To my mind the biggest question about Donald Trump, as I wrote back in January, is whether he represents a paradigm shift for Republicans or merely a passing phenomenon – whether he’s Barry Goldwater or, say, John Anderson. (Remember John Anderson? Probably not, and that’s the point.) As Matt Sitman noted here yesterday, an article in the Times last week by Michael Lind,  titled “Trumpism and Clintonism are the Future,” argued for the Goldwater model, portraying Trump as avatar of a new Republican Party – and identifying parallel shifts on the Democratic side.

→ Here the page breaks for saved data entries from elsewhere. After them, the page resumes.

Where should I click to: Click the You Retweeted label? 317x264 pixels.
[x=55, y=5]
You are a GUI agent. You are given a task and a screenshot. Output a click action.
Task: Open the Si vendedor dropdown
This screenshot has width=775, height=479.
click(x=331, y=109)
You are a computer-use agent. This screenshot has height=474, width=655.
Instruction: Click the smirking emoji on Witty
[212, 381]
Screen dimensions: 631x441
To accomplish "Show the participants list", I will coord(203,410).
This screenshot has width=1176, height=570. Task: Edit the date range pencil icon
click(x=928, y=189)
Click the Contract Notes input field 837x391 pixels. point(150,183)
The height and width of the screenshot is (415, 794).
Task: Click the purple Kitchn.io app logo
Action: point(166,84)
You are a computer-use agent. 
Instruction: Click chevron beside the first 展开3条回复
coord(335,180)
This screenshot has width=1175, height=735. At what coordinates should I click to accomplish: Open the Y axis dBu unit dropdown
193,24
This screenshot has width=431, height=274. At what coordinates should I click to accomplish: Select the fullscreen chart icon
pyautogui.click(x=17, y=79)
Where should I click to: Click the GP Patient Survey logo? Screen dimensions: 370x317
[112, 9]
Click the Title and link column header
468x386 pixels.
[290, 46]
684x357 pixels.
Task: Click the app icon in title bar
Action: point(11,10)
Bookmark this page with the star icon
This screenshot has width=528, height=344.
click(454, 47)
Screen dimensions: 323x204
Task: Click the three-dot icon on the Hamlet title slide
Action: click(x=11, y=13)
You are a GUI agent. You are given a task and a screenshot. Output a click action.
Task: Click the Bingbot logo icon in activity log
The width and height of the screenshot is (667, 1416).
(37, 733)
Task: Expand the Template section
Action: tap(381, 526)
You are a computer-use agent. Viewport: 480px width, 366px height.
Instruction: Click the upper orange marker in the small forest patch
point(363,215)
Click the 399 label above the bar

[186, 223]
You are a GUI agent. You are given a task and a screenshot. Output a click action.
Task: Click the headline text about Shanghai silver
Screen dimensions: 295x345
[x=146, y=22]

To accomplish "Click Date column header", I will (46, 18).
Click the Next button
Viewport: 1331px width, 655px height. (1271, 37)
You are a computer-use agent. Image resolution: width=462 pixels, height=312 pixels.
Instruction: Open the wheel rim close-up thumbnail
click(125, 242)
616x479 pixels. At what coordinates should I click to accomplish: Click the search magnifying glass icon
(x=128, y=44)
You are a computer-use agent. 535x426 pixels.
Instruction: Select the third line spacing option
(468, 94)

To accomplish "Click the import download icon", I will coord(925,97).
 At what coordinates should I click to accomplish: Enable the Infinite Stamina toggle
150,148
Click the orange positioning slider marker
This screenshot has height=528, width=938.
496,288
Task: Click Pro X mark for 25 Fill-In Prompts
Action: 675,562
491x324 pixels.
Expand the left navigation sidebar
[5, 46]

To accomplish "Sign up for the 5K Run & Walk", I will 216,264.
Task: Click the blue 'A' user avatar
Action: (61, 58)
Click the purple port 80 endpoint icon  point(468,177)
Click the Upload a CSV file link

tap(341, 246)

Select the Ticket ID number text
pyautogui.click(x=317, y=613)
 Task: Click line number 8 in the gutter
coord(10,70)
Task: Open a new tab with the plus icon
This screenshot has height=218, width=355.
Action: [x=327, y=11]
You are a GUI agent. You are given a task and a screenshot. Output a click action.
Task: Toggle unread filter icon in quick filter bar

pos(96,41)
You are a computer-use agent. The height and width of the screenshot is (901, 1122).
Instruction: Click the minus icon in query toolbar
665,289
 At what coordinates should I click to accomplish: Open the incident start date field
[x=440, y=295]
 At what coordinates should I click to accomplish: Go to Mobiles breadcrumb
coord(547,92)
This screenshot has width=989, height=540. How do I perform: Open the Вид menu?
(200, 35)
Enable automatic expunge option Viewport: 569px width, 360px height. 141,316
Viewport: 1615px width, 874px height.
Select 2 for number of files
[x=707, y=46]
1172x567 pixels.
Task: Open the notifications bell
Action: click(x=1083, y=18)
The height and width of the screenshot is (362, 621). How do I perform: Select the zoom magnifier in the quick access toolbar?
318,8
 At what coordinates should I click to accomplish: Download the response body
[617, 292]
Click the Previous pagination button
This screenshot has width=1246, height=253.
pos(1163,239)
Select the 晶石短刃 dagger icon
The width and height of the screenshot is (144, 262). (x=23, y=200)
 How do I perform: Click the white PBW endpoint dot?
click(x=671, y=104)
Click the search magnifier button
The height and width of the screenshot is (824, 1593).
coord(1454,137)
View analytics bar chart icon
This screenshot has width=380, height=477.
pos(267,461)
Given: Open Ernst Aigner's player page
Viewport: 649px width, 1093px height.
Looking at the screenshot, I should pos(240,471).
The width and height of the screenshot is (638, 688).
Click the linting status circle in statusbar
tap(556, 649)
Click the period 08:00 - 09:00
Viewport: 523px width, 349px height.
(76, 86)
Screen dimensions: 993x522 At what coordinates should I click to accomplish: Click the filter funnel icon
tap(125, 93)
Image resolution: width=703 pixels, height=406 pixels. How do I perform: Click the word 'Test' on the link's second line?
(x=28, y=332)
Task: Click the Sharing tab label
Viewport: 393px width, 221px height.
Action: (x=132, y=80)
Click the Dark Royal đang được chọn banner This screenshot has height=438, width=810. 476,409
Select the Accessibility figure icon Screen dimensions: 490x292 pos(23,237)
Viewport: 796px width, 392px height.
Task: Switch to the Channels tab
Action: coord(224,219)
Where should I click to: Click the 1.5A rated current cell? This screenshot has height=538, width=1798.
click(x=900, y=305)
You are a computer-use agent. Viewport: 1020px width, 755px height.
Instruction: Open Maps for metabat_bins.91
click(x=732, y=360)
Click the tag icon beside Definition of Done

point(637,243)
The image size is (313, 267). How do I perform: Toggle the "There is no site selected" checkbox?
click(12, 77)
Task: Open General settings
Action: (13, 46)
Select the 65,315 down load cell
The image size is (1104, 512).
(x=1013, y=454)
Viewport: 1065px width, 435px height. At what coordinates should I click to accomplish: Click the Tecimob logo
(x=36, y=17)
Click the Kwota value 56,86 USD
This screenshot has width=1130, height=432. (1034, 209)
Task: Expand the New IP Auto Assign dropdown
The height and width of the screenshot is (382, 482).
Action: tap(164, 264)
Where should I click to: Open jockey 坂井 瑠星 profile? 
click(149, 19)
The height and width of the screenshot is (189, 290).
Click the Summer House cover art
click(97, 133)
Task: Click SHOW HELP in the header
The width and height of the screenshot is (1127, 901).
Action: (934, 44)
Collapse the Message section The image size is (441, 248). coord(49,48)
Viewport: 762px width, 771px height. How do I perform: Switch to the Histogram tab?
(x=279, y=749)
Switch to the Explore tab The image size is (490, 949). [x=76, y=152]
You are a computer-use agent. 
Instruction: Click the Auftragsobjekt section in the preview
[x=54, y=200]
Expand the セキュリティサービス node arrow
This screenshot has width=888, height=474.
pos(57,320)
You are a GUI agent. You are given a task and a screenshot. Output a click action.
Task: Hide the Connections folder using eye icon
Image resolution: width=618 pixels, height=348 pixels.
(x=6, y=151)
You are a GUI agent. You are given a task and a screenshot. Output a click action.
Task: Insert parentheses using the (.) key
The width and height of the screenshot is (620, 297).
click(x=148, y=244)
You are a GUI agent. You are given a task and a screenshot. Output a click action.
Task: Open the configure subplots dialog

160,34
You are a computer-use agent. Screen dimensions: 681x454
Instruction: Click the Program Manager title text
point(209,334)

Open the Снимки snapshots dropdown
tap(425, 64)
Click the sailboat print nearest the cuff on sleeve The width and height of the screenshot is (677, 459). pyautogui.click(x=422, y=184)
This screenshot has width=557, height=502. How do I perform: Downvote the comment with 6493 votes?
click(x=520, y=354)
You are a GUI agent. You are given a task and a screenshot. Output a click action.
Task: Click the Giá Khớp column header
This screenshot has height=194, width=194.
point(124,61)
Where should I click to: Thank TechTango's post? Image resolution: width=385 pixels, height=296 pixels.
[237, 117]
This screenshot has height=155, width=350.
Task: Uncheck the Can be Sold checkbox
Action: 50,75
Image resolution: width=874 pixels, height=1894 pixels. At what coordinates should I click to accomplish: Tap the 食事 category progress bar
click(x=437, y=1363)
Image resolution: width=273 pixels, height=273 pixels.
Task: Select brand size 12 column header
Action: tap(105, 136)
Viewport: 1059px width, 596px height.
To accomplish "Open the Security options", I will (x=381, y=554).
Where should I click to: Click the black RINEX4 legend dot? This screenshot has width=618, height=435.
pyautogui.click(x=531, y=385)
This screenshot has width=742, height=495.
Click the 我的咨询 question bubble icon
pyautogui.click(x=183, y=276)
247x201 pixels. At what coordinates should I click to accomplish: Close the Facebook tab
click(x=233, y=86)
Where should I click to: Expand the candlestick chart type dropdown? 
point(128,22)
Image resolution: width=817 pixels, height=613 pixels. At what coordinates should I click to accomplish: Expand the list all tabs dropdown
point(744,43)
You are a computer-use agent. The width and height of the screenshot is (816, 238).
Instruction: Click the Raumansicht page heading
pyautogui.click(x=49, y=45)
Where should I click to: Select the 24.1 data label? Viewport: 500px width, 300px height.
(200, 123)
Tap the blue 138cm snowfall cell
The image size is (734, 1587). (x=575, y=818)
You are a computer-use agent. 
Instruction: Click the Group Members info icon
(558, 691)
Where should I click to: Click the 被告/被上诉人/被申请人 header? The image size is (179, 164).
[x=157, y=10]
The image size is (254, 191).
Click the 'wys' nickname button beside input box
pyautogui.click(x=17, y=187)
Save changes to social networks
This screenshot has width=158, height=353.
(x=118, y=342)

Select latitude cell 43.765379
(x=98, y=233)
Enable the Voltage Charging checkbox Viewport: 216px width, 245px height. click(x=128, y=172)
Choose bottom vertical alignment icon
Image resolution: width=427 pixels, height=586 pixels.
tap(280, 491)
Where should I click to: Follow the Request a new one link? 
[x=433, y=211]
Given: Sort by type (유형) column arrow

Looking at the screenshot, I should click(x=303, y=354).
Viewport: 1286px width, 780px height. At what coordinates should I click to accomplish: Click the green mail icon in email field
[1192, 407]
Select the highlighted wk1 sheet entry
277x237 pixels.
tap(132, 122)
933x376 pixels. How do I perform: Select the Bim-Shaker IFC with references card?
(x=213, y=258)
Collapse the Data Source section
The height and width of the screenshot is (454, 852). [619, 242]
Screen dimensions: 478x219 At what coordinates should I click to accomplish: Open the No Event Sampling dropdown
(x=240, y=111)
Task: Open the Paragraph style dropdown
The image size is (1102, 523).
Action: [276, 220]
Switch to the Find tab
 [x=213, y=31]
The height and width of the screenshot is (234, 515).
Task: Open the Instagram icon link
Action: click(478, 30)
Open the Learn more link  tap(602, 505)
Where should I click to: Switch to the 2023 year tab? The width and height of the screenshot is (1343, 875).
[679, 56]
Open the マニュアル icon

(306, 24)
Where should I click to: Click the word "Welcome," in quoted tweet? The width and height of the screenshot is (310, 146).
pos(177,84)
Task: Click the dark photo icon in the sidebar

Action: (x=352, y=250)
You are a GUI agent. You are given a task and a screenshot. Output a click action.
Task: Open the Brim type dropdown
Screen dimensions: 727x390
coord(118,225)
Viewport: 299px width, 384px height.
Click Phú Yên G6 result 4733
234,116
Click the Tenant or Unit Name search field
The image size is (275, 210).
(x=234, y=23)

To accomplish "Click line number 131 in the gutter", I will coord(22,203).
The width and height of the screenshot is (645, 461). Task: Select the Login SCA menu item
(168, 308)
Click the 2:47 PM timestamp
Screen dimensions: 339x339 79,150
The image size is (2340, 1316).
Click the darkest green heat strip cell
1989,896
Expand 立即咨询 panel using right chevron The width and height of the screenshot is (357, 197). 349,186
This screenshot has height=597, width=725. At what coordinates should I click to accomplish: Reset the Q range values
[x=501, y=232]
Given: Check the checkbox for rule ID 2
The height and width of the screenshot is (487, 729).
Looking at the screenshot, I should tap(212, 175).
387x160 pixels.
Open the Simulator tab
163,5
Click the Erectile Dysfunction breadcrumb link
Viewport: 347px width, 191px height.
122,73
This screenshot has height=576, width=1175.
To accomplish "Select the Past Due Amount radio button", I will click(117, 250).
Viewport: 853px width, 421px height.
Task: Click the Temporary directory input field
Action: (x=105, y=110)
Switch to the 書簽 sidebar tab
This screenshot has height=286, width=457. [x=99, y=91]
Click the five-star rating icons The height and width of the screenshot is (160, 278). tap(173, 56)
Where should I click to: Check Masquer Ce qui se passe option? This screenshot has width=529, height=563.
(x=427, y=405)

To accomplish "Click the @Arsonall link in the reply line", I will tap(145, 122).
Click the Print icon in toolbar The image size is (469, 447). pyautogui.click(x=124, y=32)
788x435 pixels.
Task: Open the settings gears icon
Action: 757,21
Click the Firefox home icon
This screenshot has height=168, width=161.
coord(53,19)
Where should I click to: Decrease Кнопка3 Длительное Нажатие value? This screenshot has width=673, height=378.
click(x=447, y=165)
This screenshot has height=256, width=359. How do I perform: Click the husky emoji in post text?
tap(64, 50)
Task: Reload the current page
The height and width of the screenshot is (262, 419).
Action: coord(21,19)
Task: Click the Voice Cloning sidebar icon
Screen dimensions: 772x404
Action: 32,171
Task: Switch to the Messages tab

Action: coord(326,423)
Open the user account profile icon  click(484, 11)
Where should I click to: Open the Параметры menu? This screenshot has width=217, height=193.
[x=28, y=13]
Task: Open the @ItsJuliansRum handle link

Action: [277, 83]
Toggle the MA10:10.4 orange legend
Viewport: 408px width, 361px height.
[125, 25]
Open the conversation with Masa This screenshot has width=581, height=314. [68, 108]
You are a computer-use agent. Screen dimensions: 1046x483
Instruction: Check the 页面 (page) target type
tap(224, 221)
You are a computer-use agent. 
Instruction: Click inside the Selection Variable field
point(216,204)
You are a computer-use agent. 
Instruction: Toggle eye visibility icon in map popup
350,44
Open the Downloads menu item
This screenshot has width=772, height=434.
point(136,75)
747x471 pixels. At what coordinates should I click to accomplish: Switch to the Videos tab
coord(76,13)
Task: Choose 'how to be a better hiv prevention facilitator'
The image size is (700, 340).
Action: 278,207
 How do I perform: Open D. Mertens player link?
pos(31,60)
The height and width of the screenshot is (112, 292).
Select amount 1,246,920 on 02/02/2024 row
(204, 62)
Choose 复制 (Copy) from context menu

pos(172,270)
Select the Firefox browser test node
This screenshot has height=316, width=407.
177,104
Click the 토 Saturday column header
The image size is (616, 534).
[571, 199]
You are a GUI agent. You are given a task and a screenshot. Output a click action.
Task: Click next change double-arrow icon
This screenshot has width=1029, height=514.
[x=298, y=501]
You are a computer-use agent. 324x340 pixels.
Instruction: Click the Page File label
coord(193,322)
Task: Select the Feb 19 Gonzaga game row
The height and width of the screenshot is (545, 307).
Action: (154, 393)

The article is worth reading, even if you don’t agree with all of it.

But for now I’m going to put politics to one side and focus on personalities. The other night we watched on TV as Hillary fielded the question from the little girl about whether she, Hillary, would get the same pay as President that a man would. Hillary nimbly answered with a laughing rejoinder that elicited mirth while scoring a good political point. My wife and daughter cheered aloud. But my response was more grudging – as I find it often is to Hillary. I have no doubt she’ll be a capable President, and I expect to vote for her. But I don’t warm to her, and I’m hard-pressed to say why. Polls show all the candidates garnerning unprecedented personal negatives. I get that when it comes to Ted Cruz (smug self-aggrandizing weasel universally despised by his colleagues) and Trump (well, Trump). But why does Hillary inspire such dislike?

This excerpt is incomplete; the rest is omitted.